◆ **Work to complete**: Once you find a line containing the word "icon" in the entries below, copy it.

◆ **Task inputs**:
________________

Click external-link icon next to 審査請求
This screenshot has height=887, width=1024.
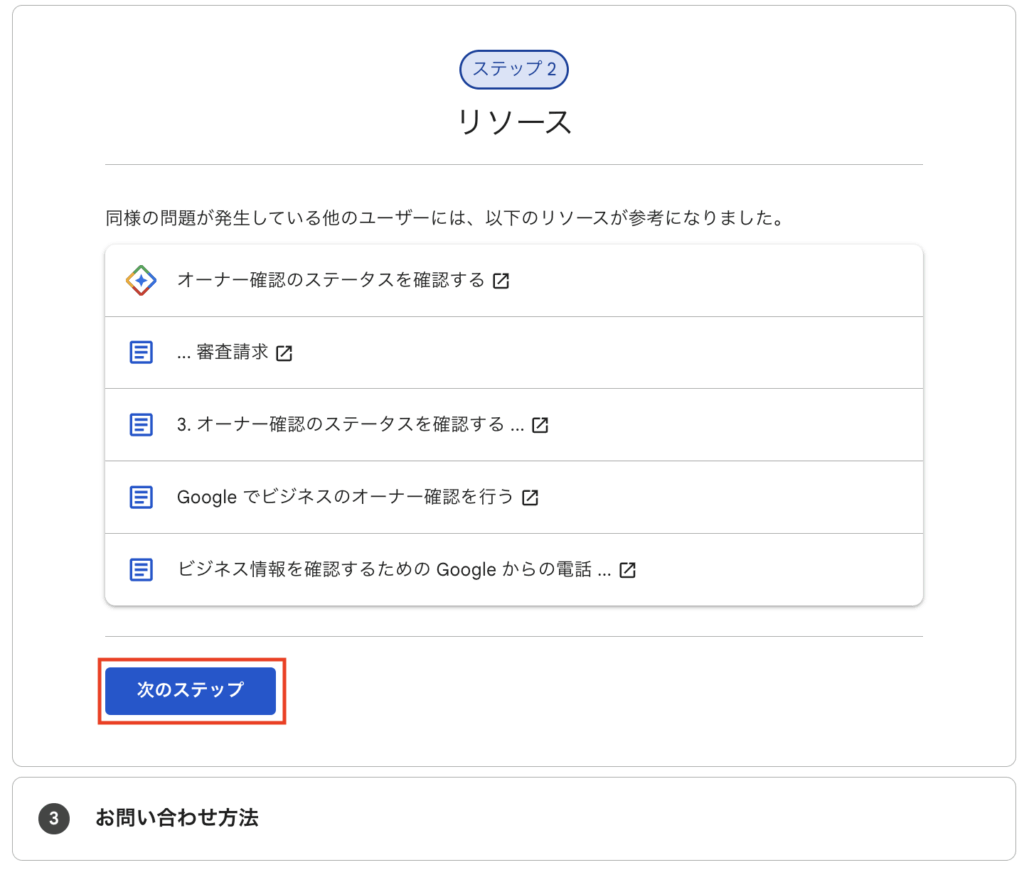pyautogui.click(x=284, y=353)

________________

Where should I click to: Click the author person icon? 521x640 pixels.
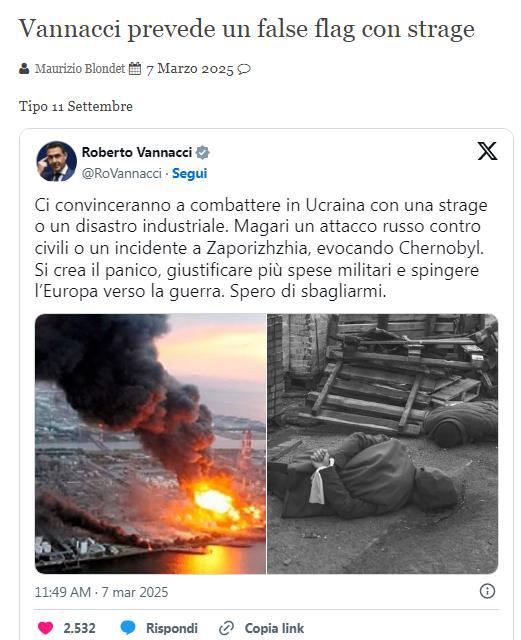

________________

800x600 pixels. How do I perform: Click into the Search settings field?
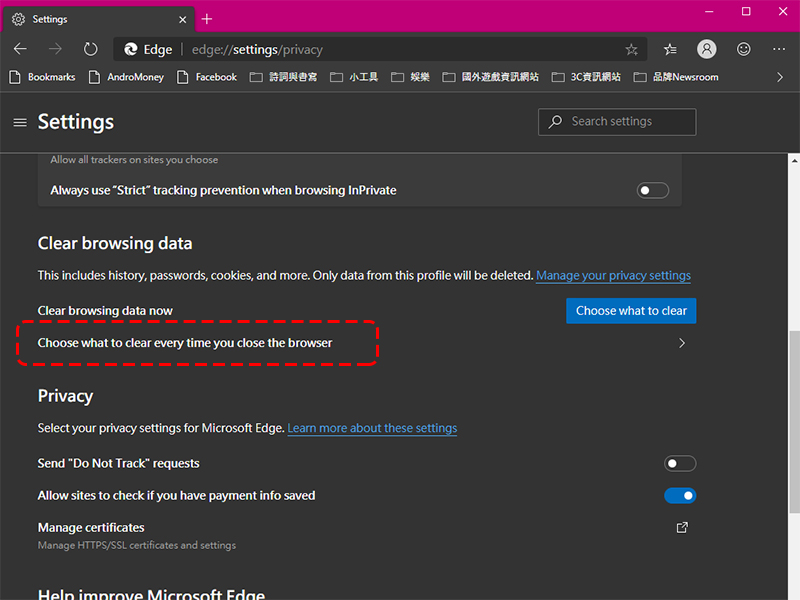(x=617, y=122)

________________

◆ **Exercise output**:
Click external-link icon next to 審査請求
Where should I click to: Click the author person icon? 521x640 pixels.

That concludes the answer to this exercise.